(Supplied records):
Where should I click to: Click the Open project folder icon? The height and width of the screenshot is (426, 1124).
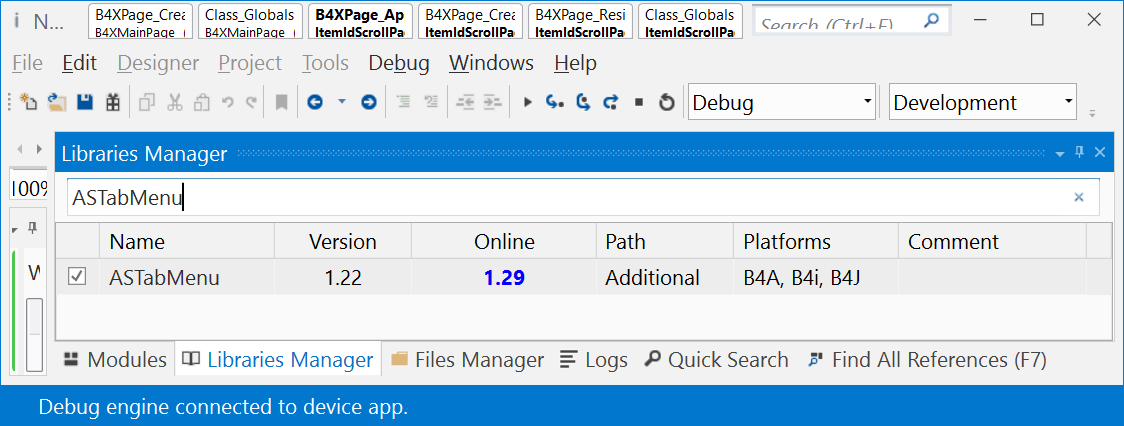point(57,102)
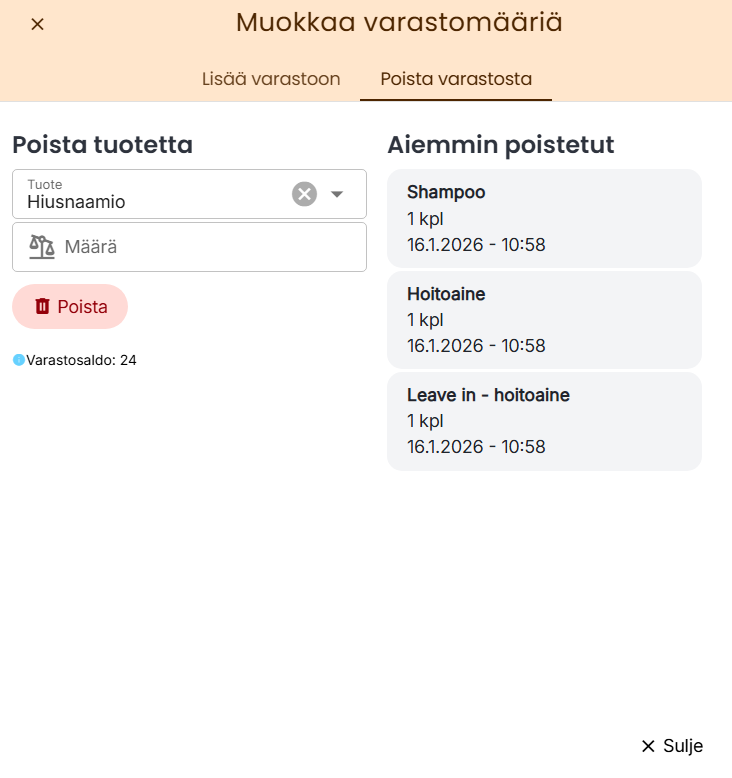Expand the Tuote dropdown arrow
The width and height of the screenshot is (732, 778).
point(337,194)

(What needs to be done): Pull out each line of the records that contains the word "height", matching case exactly.

(Worked solution):
Where should I click to: Click the Open project folder icon? The height and width of the screenshot is (426, 1124).
The width and height of the screenshot is (732, 778).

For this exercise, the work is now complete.